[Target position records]

(begin)

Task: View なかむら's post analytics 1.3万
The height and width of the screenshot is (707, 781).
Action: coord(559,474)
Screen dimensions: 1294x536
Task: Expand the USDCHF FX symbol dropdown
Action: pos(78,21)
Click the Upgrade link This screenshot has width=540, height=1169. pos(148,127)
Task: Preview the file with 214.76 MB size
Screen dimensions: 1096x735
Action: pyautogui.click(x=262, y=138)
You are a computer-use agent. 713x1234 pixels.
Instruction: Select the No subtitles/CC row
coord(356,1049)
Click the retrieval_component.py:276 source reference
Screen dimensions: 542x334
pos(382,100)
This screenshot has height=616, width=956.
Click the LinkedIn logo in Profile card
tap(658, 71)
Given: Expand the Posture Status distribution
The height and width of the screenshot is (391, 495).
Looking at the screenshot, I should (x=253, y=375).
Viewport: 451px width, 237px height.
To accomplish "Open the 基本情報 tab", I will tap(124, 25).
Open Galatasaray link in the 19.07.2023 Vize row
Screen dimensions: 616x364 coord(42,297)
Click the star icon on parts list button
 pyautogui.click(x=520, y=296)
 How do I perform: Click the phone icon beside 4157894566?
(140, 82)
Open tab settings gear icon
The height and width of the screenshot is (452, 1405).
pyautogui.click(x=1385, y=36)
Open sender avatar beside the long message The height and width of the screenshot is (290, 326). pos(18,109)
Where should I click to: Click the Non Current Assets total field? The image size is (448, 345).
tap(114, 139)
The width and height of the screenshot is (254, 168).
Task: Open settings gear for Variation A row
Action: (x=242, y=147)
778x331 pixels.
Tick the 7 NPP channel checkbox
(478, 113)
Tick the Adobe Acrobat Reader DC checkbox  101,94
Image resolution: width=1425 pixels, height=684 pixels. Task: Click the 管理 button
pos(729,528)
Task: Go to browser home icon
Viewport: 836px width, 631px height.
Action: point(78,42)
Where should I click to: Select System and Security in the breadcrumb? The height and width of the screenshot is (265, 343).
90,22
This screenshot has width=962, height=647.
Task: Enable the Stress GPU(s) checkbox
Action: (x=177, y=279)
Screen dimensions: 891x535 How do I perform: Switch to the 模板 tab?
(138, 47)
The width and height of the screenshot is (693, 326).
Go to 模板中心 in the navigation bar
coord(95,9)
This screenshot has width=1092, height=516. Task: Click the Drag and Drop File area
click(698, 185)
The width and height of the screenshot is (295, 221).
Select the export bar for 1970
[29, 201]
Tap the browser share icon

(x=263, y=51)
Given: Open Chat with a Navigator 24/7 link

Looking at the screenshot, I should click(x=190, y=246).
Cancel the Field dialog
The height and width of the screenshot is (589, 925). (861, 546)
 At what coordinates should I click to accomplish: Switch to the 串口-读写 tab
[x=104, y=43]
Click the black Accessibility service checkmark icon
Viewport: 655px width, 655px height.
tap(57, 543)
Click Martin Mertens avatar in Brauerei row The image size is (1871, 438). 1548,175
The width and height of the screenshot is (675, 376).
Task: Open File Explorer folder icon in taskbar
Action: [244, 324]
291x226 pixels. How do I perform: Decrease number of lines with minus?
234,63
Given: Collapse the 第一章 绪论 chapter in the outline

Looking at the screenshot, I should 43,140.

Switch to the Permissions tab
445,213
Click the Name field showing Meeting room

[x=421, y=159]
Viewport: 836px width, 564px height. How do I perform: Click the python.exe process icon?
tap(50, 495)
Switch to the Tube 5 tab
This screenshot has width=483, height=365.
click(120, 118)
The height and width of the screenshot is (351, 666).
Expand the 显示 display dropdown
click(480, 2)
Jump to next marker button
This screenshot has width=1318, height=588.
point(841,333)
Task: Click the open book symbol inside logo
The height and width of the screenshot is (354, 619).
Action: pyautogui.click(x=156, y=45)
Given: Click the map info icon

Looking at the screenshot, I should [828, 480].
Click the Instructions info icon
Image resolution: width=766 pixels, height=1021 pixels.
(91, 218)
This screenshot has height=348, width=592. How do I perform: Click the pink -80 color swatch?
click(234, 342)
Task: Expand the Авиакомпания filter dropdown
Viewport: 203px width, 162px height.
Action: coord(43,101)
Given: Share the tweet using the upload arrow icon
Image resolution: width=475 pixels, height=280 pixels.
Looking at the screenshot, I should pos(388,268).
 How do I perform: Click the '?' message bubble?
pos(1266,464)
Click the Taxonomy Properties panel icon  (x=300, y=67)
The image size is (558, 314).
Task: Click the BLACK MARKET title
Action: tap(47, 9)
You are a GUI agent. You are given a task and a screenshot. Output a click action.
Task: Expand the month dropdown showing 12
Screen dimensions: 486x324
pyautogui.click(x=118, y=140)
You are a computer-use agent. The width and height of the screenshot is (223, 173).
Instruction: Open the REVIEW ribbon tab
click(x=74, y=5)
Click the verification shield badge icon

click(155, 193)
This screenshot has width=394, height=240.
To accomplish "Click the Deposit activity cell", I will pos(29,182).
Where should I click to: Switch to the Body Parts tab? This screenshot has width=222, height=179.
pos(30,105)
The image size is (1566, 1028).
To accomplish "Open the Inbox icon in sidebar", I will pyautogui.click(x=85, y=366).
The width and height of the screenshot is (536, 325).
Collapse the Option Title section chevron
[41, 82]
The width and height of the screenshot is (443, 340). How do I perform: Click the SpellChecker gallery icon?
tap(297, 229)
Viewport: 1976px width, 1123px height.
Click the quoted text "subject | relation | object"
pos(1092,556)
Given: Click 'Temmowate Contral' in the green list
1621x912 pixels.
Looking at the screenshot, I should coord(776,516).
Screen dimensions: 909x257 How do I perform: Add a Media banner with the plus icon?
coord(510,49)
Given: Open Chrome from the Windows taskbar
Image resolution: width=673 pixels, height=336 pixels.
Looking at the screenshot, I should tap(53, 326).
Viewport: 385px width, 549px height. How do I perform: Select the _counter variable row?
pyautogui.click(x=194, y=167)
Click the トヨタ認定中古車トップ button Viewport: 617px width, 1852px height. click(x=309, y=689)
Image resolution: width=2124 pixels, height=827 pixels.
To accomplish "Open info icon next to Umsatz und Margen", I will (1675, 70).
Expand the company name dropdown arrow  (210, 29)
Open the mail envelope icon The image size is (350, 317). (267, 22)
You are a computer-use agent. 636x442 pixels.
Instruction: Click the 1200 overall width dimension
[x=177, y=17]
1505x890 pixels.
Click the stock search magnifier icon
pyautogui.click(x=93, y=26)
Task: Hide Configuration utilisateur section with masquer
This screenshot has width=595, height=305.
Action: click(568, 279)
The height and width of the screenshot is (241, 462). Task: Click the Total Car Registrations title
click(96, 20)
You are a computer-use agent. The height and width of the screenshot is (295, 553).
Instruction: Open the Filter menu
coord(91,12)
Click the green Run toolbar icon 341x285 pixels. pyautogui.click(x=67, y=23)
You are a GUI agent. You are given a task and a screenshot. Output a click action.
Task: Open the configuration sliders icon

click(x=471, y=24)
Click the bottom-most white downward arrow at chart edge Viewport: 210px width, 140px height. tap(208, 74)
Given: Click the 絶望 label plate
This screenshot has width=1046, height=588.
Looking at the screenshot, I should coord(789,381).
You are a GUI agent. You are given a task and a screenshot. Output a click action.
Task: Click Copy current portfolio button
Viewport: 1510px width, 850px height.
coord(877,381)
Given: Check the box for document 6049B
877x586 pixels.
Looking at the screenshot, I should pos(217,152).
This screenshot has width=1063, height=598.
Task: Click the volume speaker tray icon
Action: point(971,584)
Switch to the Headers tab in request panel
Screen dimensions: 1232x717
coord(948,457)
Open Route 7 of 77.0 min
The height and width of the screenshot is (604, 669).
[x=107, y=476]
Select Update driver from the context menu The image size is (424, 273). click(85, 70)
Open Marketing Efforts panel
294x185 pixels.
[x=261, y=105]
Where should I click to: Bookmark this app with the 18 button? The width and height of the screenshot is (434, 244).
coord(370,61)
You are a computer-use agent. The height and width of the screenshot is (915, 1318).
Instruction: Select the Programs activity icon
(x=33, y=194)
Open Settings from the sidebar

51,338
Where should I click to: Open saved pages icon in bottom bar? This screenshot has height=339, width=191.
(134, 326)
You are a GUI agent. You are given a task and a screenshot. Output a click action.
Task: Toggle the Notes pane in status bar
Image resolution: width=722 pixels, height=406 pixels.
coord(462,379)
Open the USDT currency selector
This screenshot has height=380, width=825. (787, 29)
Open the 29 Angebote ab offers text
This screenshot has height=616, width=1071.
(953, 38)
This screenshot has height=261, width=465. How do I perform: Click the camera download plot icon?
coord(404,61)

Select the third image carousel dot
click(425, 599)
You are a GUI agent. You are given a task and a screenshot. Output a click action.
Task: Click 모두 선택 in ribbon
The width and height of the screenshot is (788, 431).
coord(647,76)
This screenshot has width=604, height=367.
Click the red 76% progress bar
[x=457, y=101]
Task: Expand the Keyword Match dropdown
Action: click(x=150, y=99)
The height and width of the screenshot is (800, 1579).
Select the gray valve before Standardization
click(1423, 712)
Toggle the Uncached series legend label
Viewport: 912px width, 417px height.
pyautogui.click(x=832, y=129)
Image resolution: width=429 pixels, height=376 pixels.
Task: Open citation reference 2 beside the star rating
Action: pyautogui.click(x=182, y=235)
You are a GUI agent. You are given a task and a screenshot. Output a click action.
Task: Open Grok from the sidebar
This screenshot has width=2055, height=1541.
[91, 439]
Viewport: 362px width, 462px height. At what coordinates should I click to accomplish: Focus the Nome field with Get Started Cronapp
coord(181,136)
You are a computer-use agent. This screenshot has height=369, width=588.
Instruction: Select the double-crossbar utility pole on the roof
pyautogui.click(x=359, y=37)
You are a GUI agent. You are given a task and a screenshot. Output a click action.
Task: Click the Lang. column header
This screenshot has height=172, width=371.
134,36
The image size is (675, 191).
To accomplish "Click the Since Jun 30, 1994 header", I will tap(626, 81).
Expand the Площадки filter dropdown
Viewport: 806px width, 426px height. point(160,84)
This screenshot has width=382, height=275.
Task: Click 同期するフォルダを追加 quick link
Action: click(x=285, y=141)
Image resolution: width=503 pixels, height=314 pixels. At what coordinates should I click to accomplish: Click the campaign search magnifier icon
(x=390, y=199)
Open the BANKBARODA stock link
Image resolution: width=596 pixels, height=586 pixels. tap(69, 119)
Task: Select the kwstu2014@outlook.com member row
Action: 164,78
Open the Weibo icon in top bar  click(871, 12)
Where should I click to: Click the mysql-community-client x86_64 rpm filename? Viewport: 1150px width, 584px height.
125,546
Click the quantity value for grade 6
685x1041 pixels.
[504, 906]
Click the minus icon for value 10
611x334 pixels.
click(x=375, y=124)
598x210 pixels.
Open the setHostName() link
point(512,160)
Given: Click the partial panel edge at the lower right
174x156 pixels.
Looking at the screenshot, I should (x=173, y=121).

(end)

Quote everything from the line containing "How do I perform: Click the '?'" down to the line containing "Looking at the screenshot, I should tap(53, 326).", copying these lines word for word.

 How do I perform: Click the '?' message bubble?
pos(1266,464)
Click the Taxonomy Properties panel icon  (x=300, y=67)
The image size is (558, 314).
Task: Click the BLACK MARKET title
Action: tap(47, 9)
You are a GUI agent. You are given a task and a screenshot. Output a click action.
Task: Expand the month dropdown showing 12
Screen dimensions: 486x324
pyautogui.click(x=118, y=140)
You are a computer-use agent. The width and height of the screenshot is (223, 173).
Instruction: Open the REVIEW ribbon tab
click(x=74, y=5)
Click the verification shield badge icon

click(155, 193)
This screenshot has width=394, height=240.
To accomplish "Click the Deposit activity cell", I will pos(29,182).
Where should I click to: Switch to the Body Parts tab? This screenshot has width=222, height=179.
pos(30,105)
The image size is (1566, 1028).
To accomplish "Open the Inbox icon in sidebar", I will pyautogui.click(x=85, y=366).
The width and height of the screenshot is (536, 325).
Collapse the Option Title section chevron
[41, 82]
The width and height of the screenshot is (443, 340). How do I perform: Click the SpellChecker gallery icon?
tap(297, 229)
Viewport: 1976px width, 1123px height.
Click the quoted text "subject | relation | object"
pos(1092,556)
Given: Click 'Temmowate Contral' in the green list
1621x912 pixels.
Looking at the screenshot, I should coord(776,516).
Screen dimensions: 909x257 How do I perform: Add a Media banner with the plus icon?
coord(510,49)
Given: Open Chrome from the Windows taskbar
Image resolution: width=673 pixels, height=336 pixels.
Looking at the screenshot, I should tap(53, 326).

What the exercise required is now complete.